According to the Centers for Disease Control and Prevention (CDC), the symptoms include nausea, vomiting, abdominal pain, increased heart rate, sweating, and dizziness.
However, the CDC cautions that if someone has the previous symptoms of envenomation, they may not always have the full-blown symptoms.
“You may have an improvement in symptoms for up to 24 to 48 hours, before presenting to a healthcare professional,” says Petit, who is a clinical instructor in the Emory University School of Medicine.
Symptoms may not occur right away, Petit says, but they often occur within an hour or two of the bite.
First Aid for Snake Bite
There is no antidote for bites by the eastern green mamba, but treatment is indicated to limit the risk of envenomation and serious injury.
Symptoms usually appear 30 to 90 minutes after the snake has bitten. The main symptoms are swelling around the bite site, pain, and low blood pressure.
Numbness may develop from the site, and within one to five hours, symptoms may escalate into life-threatening shock.
The bite has been described as much worse than being hit by lightning.
Blood loss from the bite causes paralysis of the legs, which causes loss of circulation to the extremities and cause tissue death. If the snake continues to drink, swelling can be even more severe and may result in multi-organ failure.
Who should you call in an emergency?
The bite of a eastern green mamba is moderately venomous, with 25–40 micrograms of venom given by the fang in the animal.
Individuals of both genders have one fang, although only the male possesses the second larger fang and a shield-like structure at the base of the first, which is larger than in the female.
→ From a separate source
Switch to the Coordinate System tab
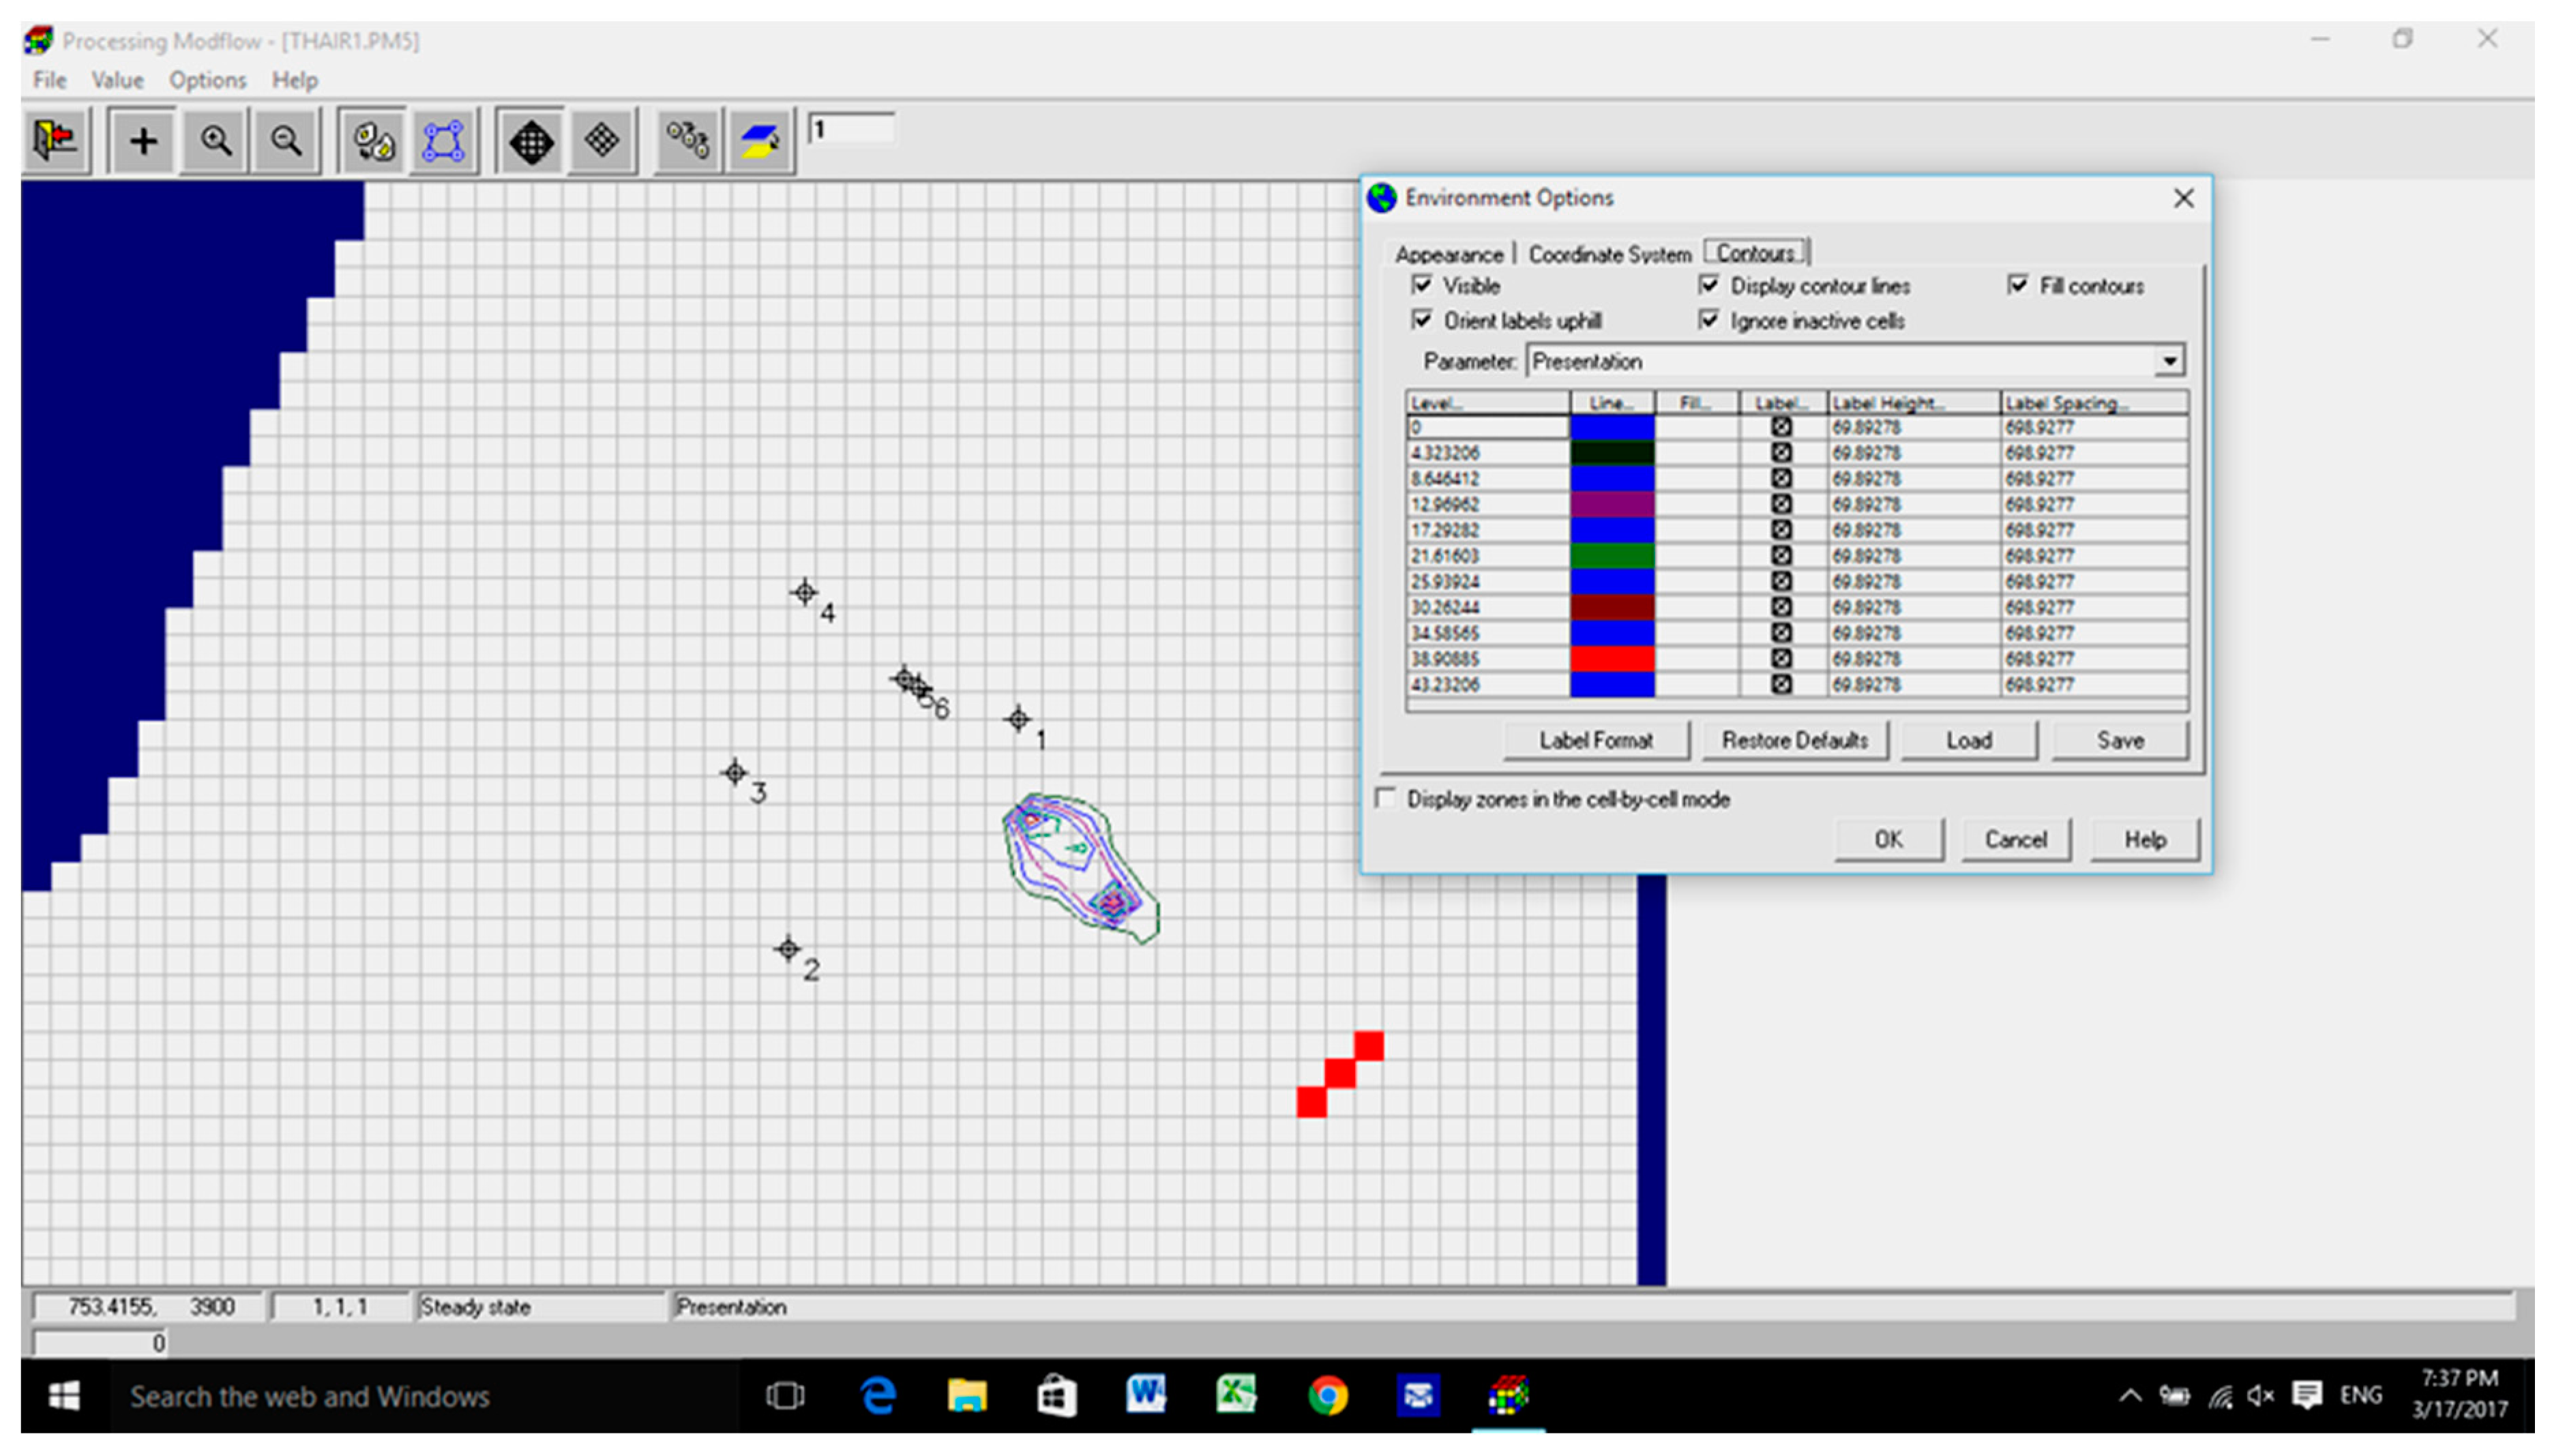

In the UK, a bite from an eastern green mamba would be likely to lead to symptoms typical of a mild, but potentially life-threatening, snake bite: local pain, local swelling, local erythema and vomiting.
The pain may be described as needle-like, like being pricked with a needle, or burning and crawling around the body. Swelling and erythema may also start soon after.
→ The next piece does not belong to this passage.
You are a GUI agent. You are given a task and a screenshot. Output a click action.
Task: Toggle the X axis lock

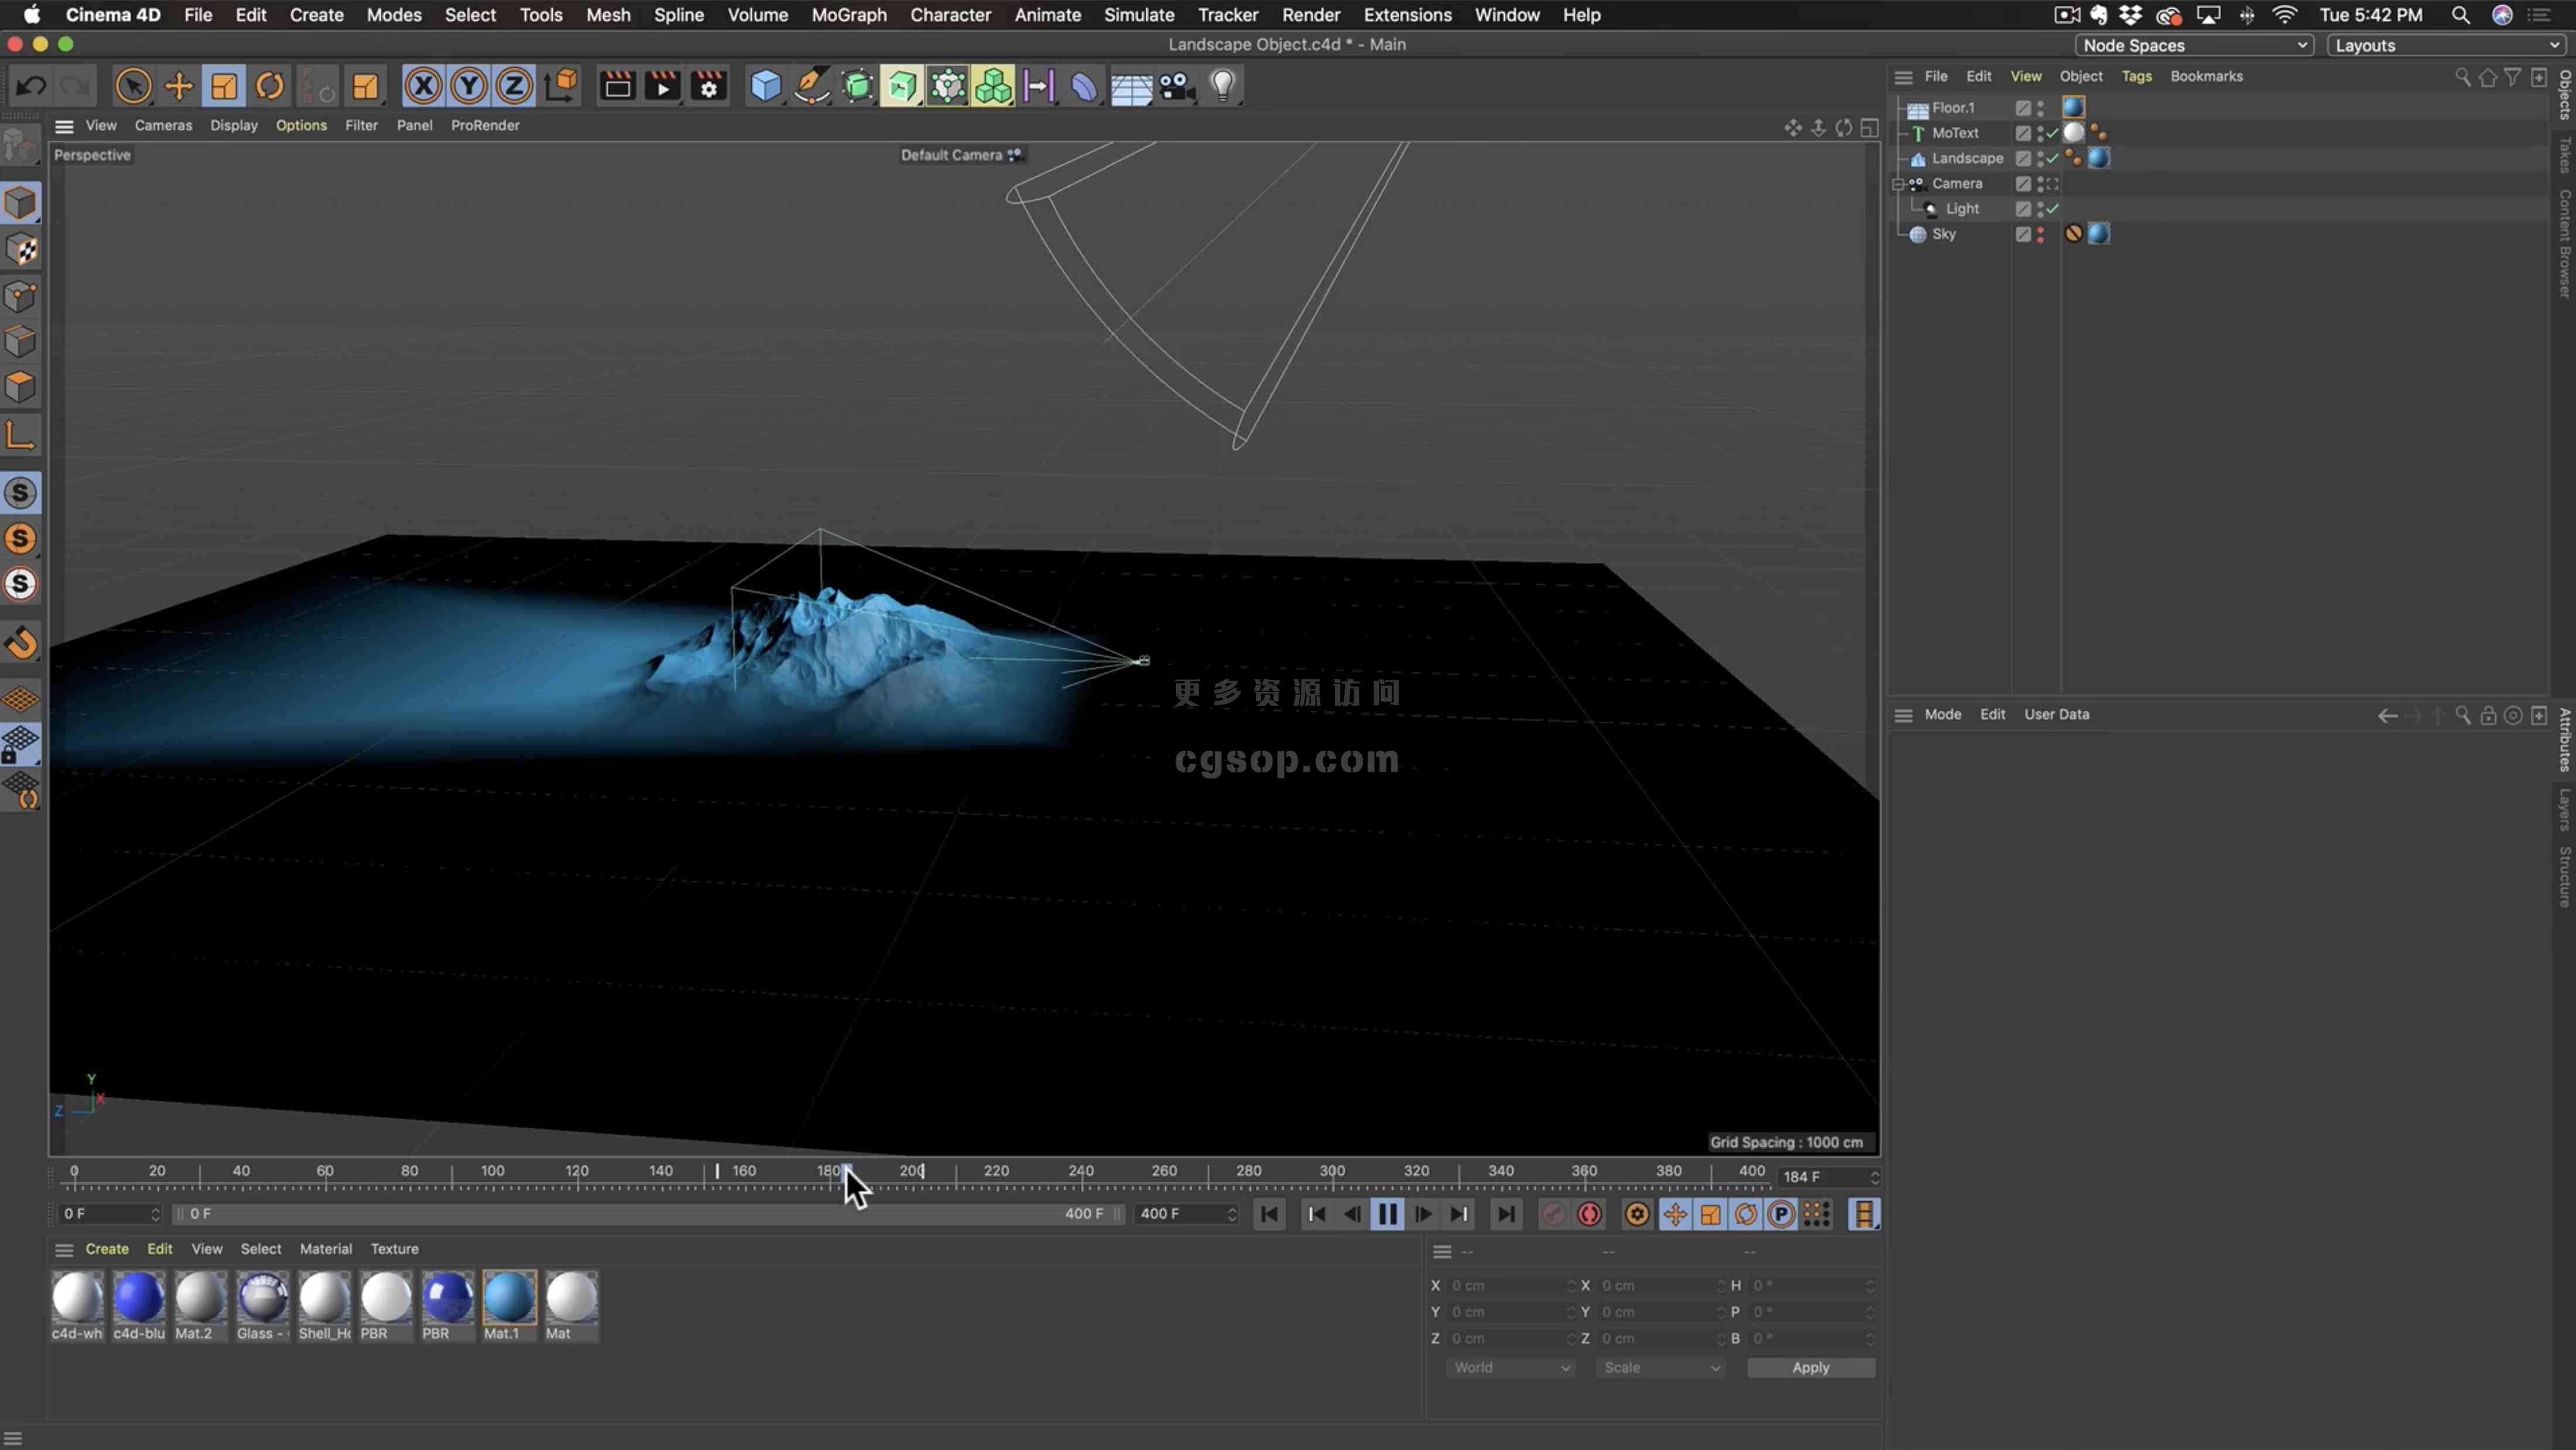[x=423, y=86]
Urgent treatment involves intravenous hydration, monitoring and supportive care.
How can you avoid getting bitten by a green mamba?
This is by far one of the most popular questions we get asked at the snake clinic. After all, most of the snake bite victims we see at the clinic are reportedly experienced snake handlers who ignored all the warning signs.
So, let’s take a look at the facts:
The Eastern Green Mamba is a venomous snake. They are capable of delivering a toxic bite. According to the World Health Organization, bites from this snake are incredibly painful and could lead to severe damage to internal organs, heart, blood, and nerves, with most people passing out on the spot and subsequently suffer from unconsciousness.
Experts advise that if you are bitten by a snake, stay calm. Stay still and apply pressure.
The Green Mamba is one of the most dangerous snakes in the world. It is one of the only snakes that will attack out of the blue, with an ability to rear up and deliver a massive bite.
In fact, the venom from the Green Mamba can kill within 24 hours, meaning that a bite requires immediate medical attention, just to be saved from death.
The eastern green mamba is a snake of considerable size, often reaching lengths of over two metres. Their appearance is similar to that of the Black Mamba, with many distinguishing characteristics.
However, the name Eastern Green Mamba is misleading, as the Central African form (Dendroaspis angusticeps occidentalis) can be found further south.